* Instrução de trabalho A *
Quais cidades o texto sobre a transformação urbana do Rio de Janeiro menciona pelo nome?
* Instrução de trabalho B *
No texto sobre a transformação urbana do Rio de Janeiro, substitua "capital" por "sede" no trecho que começa em "Logo, a acanhada" e termina em "vias e calçadas.", e escreva esse trecho novamente.

* Texto da página *
****************************************

DE LISBOA A CALCUTÁ, passando por Paris e Nova Iorque.
A cidade do Rio de Janeiro, quando subitamente recebeu a fugidia família real, era para lá de pacata, precisou expulsar muita gente de casa, para enfim abrigar a entourage de nobres, que veio para o sul do Equador, por conta dos sonhos de grandeza do então imperador francês.
Logo, a acanhada capital do Reino Unido de Portugal, Brasil e Algarves foi se transformando numa pequena Lisboa, com menos colinas que as sete tradicionais, que tão bem caracterizam o relevo lisboeta.
Com o início do período republicano, a capital precisava eliminar seu aspecto colonial, a inspiração persistia ainda européia, mas agora com o glamour parisiense. Até inventamos um Haussmann tropical, inspirado em seu modelo de inspiração urbana, botando abaixo boa parte de centro histórico, e assim traçar longas, amplas e arborizadas vias e calçadas.
Em qualquer foto da época, fica explícita uma cidade com ares cosmopolita, que poderia muito bem estar em qualquer país do Velho Mundo.
Com o fim da Segunda Grande Guerra, o modelo prevalente passa a ser o ianque, com seus arranha céus, e a Avenida Central, não se fez de rogada, e logo viu brotar no mesmo chão a terceira geração de imóveis, desta vez sem o requinte de estilo da geração anterior.
Agora, aço e vidro passam a ser o acabamento da moda. Em pouco tempo, a via mais badalada da cidade, repete um fenômeno nova-iorquino, criando num cânion artificial, onde o sol consegue iluminar o solo por uma escassa hora, mesmo no auge do verão.
O esvaziamento política da antiga capital federal, relegada momentaneamente ao status de cidade estado, preservou muito de suas habituais características. Com o novo rebaixamento, agora definida como capital de um estado conservador e economicamente inviável, levou-a a perder de vez sua capacidade de resiliência.
O Centro da cidade do Rio de Janeiro foi literalmente tomado por uma espécie de negócio informal, o ambulante que se fixou ao território, e gradativamente vai degradando seu entorno, inclusive mostrando associação direta com outra ocupação informal das franjas dos bairros, a favela, ou pior ainda, um conjunto delas, conhecido como complexos.

****************************************

* Dados para análise *
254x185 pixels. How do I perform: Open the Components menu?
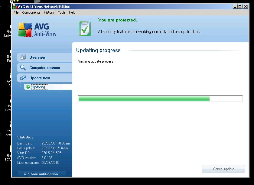click(31, 12)
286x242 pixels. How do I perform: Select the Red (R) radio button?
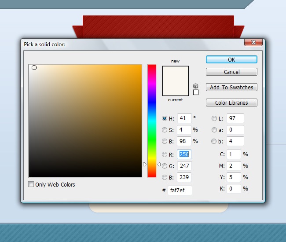click(x=165, y=154)
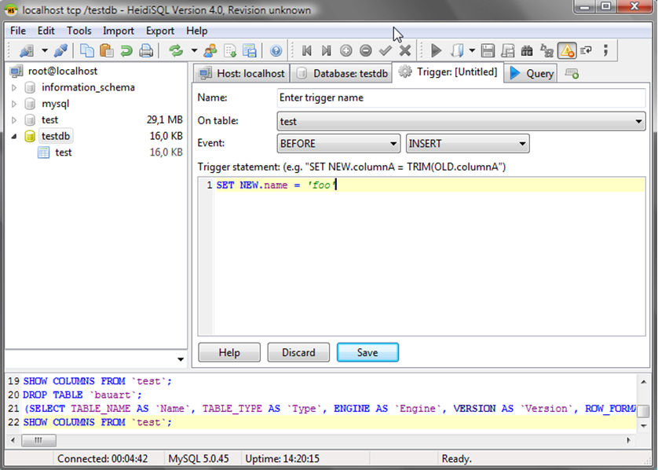Expand the information_schema tree node

coord(13,87)
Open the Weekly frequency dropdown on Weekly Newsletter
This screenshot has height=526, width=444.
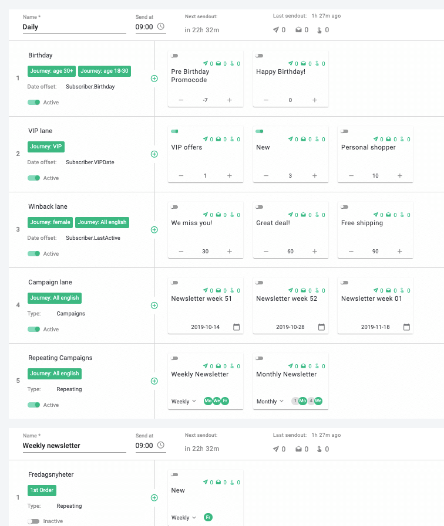[182, 401]
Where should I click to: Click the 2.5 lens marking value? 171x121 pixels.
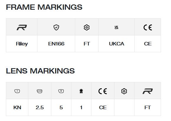point(40,107)
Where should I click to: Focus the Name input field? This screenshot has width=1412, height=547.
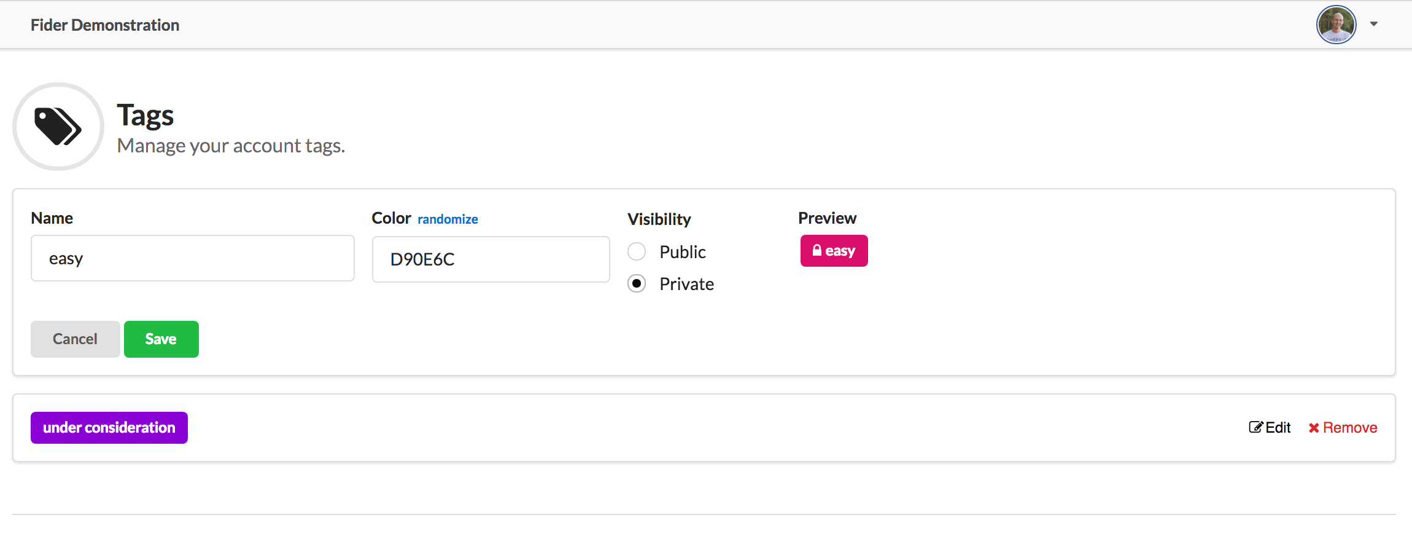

****************************************

* Resposta escrita A *
Lisboa, Calcutá, Paris, Nova Iorque e Rio de Janeiro.

* Resposta escrita B *
Logo, a acanhada sede do Reino Unido de Portugal, Brasil e Algarves foi se transformando numa pequena Lisboa, com menos colinas que as sete tradicionais, que tão bem caracterizam o relevo lisboeta.
Com o início do período republicano, a sede precisava eliminar seu aspecto colonial, a inspiração persistia ainda européia, mas agora com o glamour parisiense. Até inventamos um Haussmann tropical, inspirado em seu modelo de inspiração urbana, botando abaixo boa parte de centro histórico, e assim traçar longas, amplas e arborizadas vias e calçadas.